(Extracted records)
=== Begin Enclosure ===
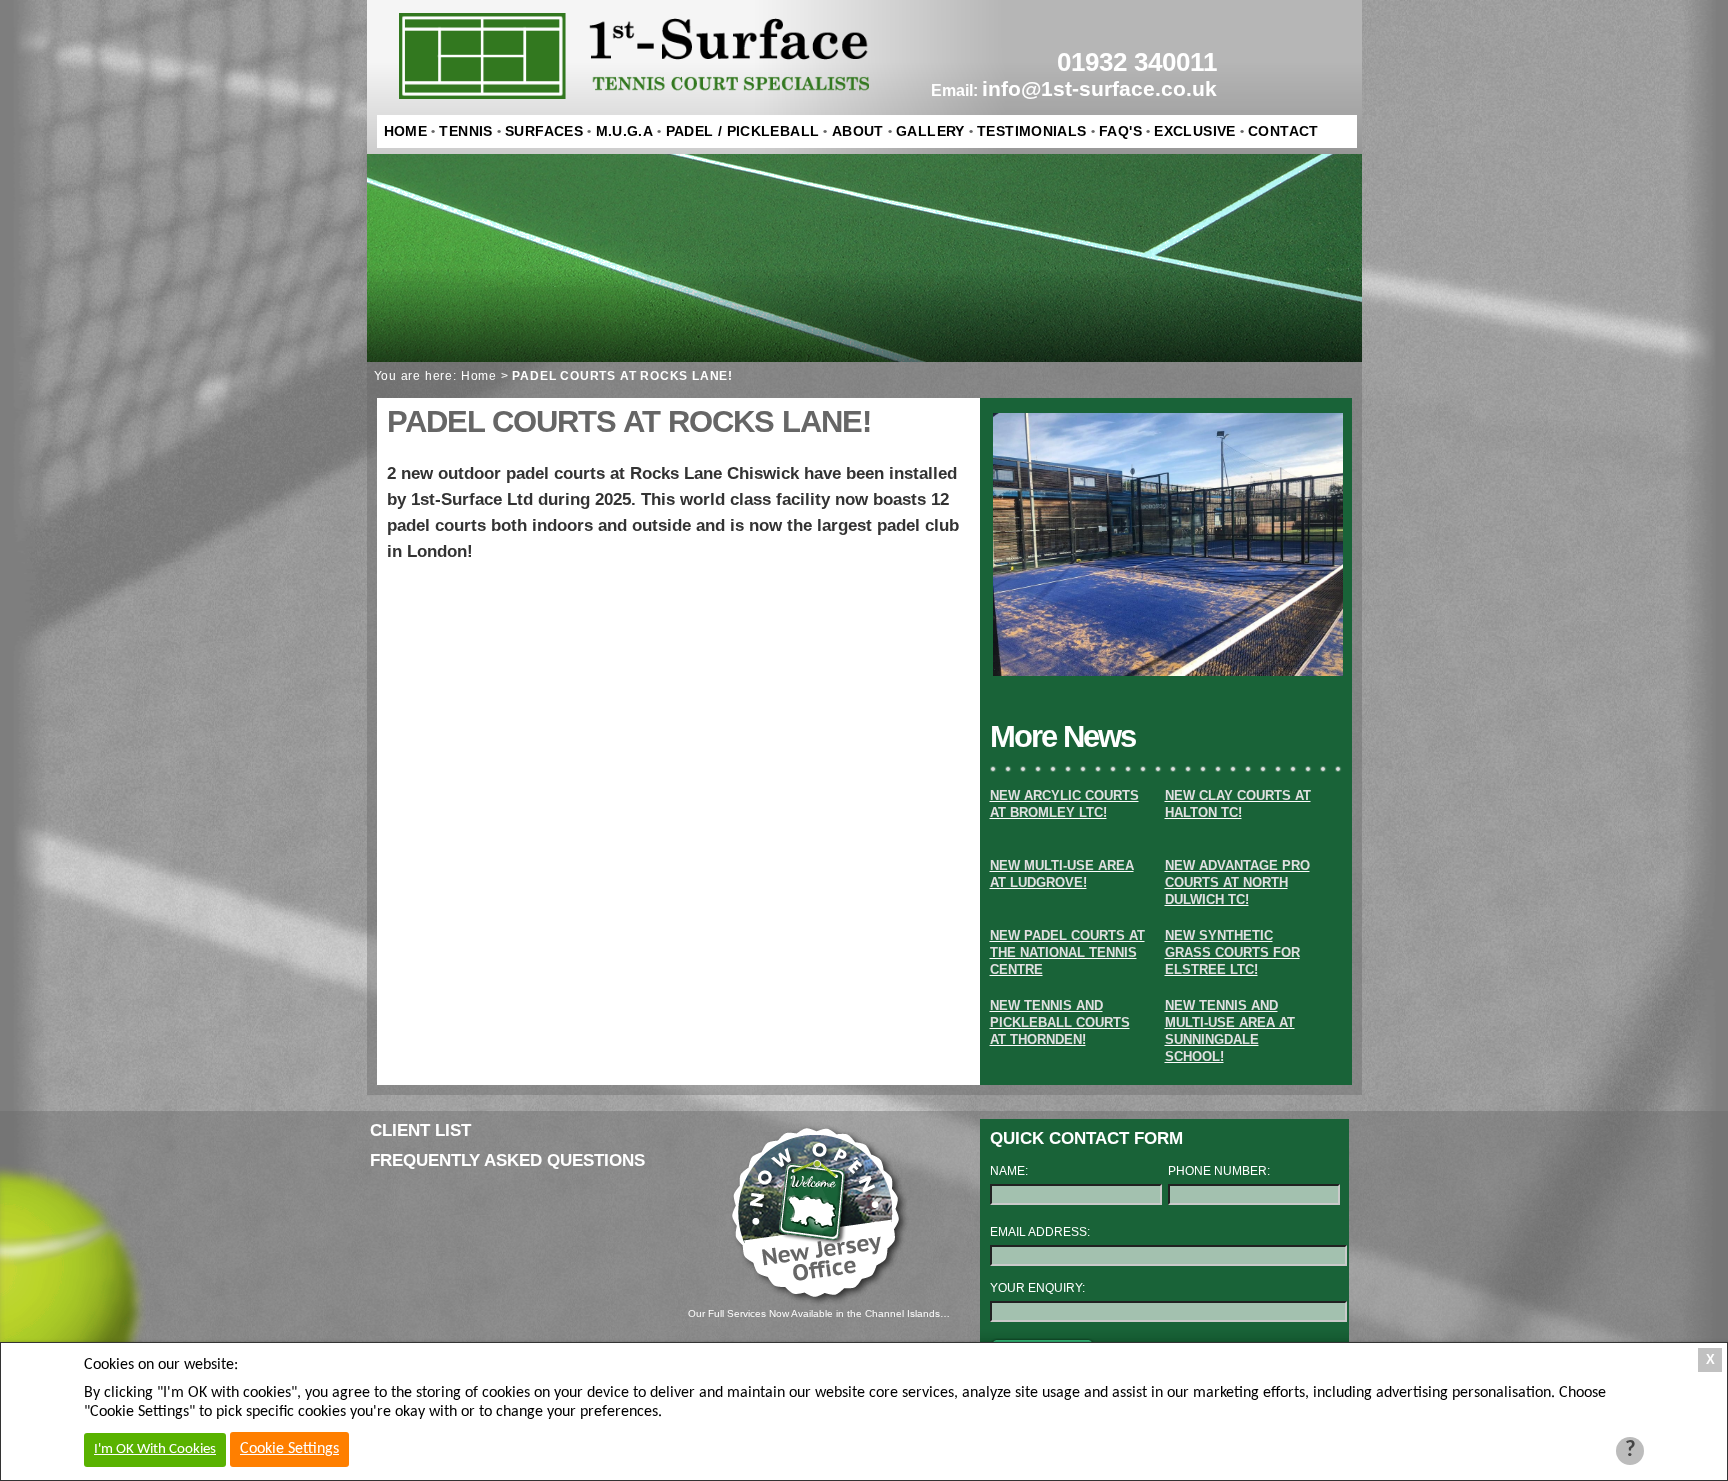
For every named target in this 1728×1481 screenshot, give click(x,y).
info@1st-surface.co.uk (1099, 88)
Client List (420, 1130)
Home (406, 131)
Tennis (465, 131)
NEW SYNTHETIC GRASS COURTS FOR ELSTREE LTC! (1232, 952)
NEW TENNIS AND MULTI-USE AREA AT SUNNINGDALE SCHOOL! (1230, 1031)
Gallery (930, 131)
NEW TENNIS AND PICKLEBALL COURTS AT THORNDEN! (1060, 1022)
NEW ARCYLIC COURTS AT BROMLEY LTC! (1064, 804)
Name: (1009, 1171)
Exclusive (1194, 131)
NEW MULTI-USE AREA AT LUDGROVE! (1062, 874)
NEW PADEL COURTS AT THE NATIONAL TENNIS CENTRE (1067, 952)
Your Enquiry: (1037, 1288)
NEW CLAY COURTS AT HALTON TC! (1238, 804)
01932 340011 (1137, 62)
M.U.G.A (625, 131)
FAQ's (1120, 131)
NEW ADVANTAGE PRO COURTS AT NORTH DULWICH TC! (1237, 882)
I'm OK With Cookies (155, 1449)
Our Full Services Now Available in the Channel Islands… (819, 1313)
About (858, 131)
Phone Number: (1219, 1171)
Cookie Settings (289, 1449)
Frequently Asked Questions (507, 1160)
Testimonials (1032, 131)
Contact (1283, 131)
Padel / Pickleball (743, 131)
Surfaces (544, 131)
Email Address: (1040, 1232)
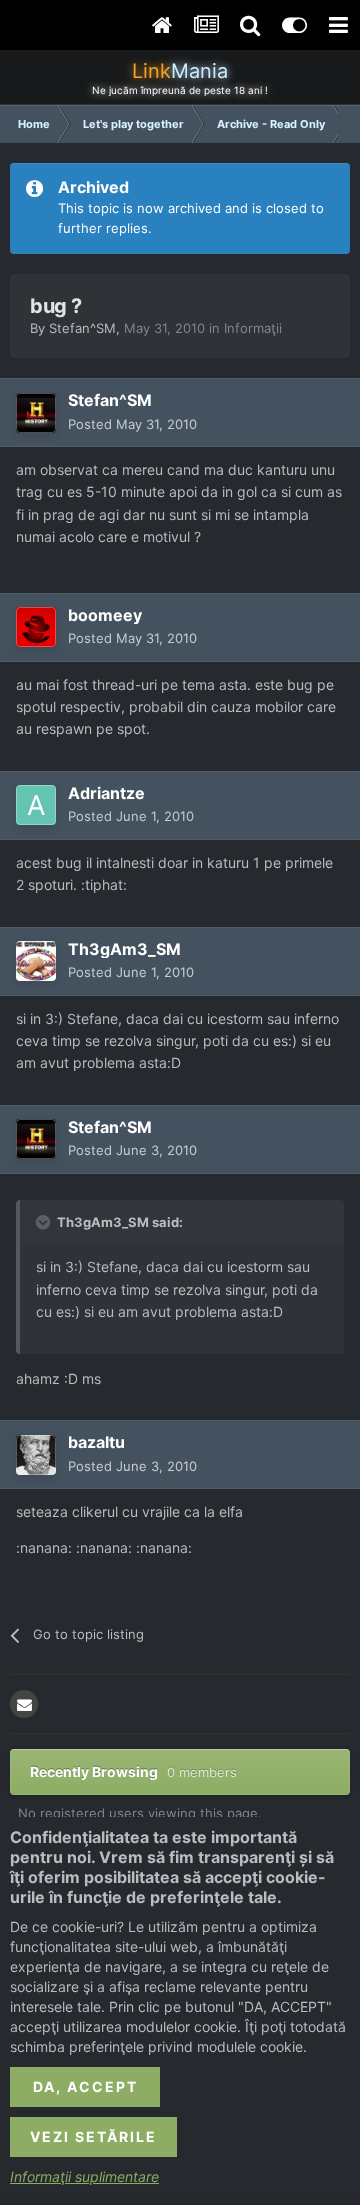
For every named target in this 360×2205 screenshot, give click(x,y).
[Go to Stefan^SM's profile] (36, 413)
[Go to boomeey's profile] (36, 627)
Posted (132, 424)
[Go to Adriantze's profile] (36, 805)
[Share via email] (24, 1704)
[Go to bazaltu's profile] (36, 1455)
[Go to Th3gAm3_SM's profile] (36, 961)
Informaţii (253, 328)
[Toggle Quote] (45, 1222)
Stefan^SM (82, 328)
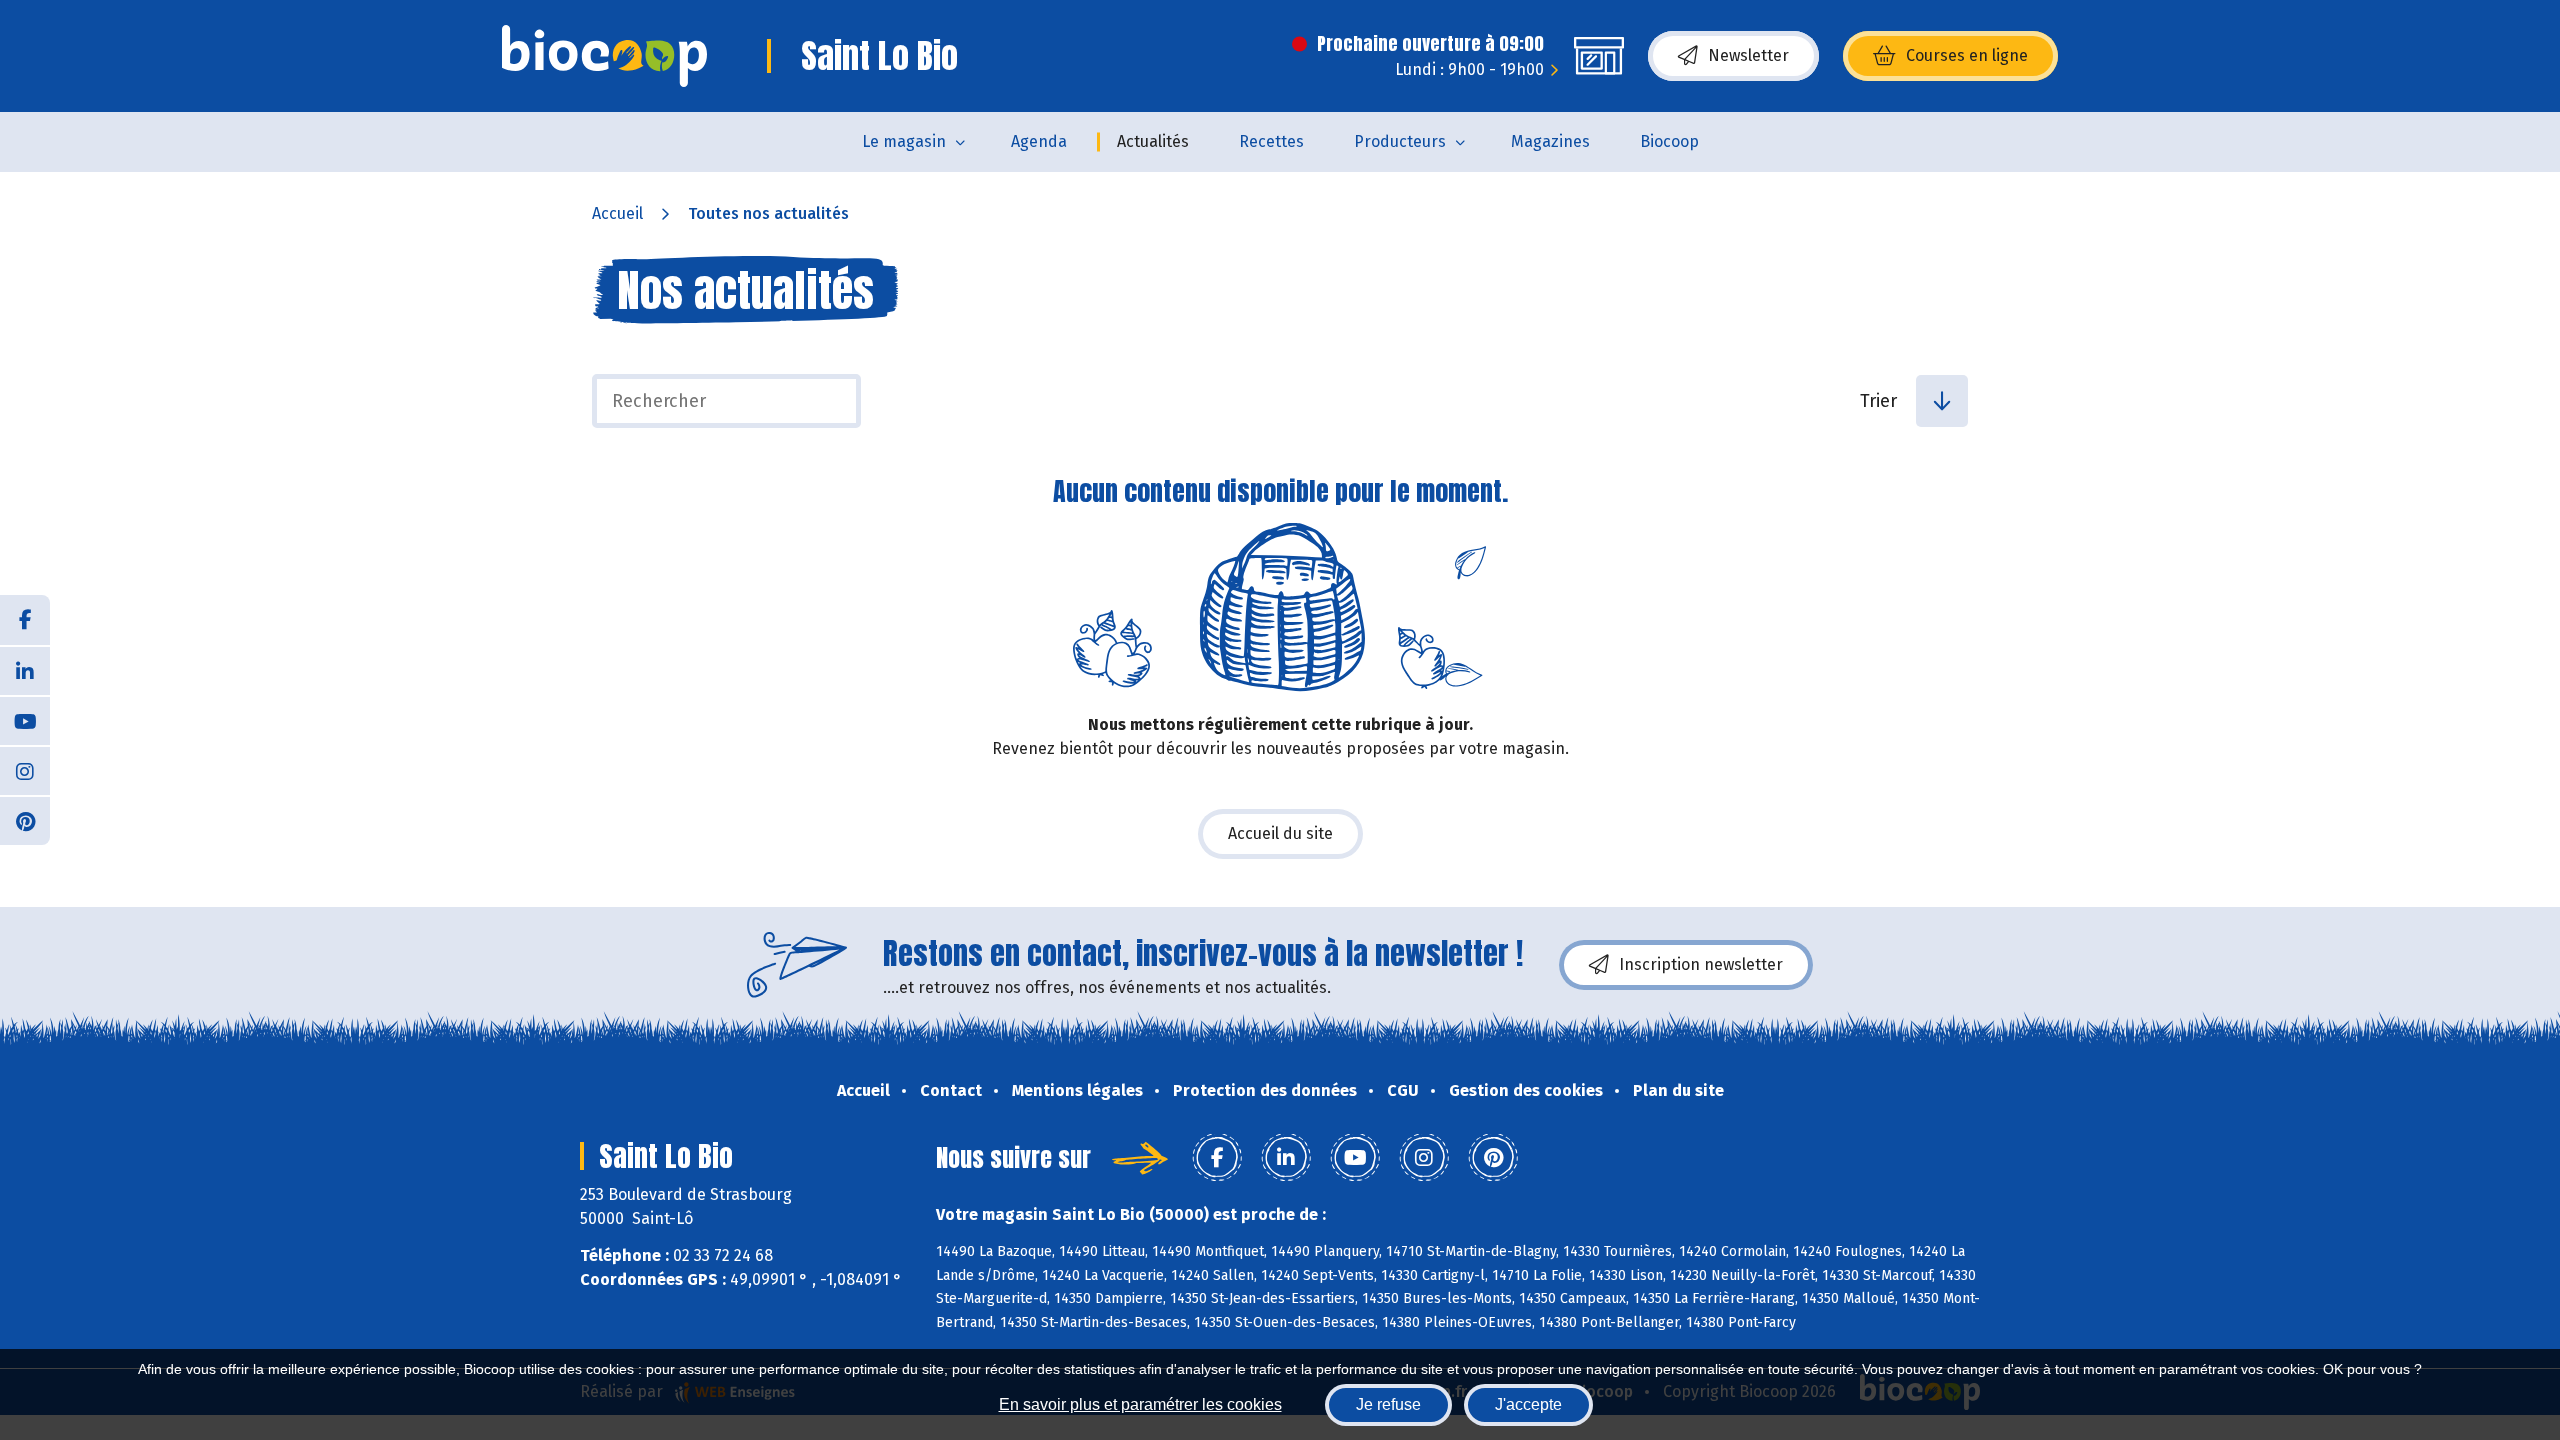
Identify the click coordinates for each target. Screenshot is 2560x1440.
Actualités (1153, 141)
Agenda (1039, 141)
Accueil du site (1280, 833)
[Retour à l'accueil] (604, 56)
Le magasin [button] (904, 141)
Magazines (1550, 141)
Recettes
=== End Enclosure ===
The answer must be a word-for-word copy of all the entries, containing no pictures.

RESULT -
For every named target in this 1728×1481 screenshot, give click(x,y).
info@1st-surface.co.uk (1099, 88)
Client List (420, 1130)
Home (406, 131)
Tennis (465, 131)
NEW SYNTHETIC GRASS COURTS FOR ELSTREE LTC! (1232, 952)
NEW TENNIS AND MULTI-USE AREA AT SUNNINGDALE SCHOOL! (1230, 1031)
Gallery (930, 131)
NEW TENNIS AND PICKLEBALL COURTS AT THORNDEN! (1060, 1022)
NEW ARCYLIC COURTS AT BROMLEY LTC! (1064, 804)
Name: (1009, 1171)
Exclusive (1194, 131)
NEW MULTI-USE AREA AT LUDGROVE! (1062, 874)
NEW PADEL COURTS AT THE NATIONAL TENNIS CENTRE (1067, 952)
Your Enquiry: (1037, 1288)
NEW CLAY COURTS AT HALTON TC! (1238, 804)
01932 340011 (1137, 62)
M.U.G.A (625, 131)
FAQ's (1120, 131)
NEW ADVANTAGE PRO COURTS AT NORTH DULWICH TC! (1237, 882)
I'm OK With Cookies (155, 1449)
Our Full Services Now Available in the Channel Islands… (819, 1313)
About (858, 131)
Phone Number: (1219, 1171)
Cookie Settings (289, 1449)
Frequently Asked Questions (507, 1160)
Testimonials (1032, 131)
Contact (1283, 131)
Padel / Pickleball (743, 131)
Surfaces (544, 131)
Email Address: (1040, 1232)
For every named target in this 360×2205 screenshot, give click(x,y).
[Go to Stefan^SM's profile] (36, 413)
[Go to boomeey's profile] (36, 627)
Posted (132, 424)
[Go to Adriantze's profile] (36, 805)
[Share via email] (24, 1704)
[Go to bazaltu's profile] (36, 1455)
[Go to Th3gAm3_SM's profile] (36, 961)
Informaţii (253, 328)
[Toggle Quote] (45, 1222)
Stefan^SM (82, 328)
Identify the click coordinates for each target. Screenshot is 2560x1440.
Actualités (1153, 141)
Agenda (1039, 141)
Accueil du site (1280, 833)
[Retour à l'accueil] (604, 56)
Le magasin [button] (904, 141)
Magazines (1550, 141)
Recettes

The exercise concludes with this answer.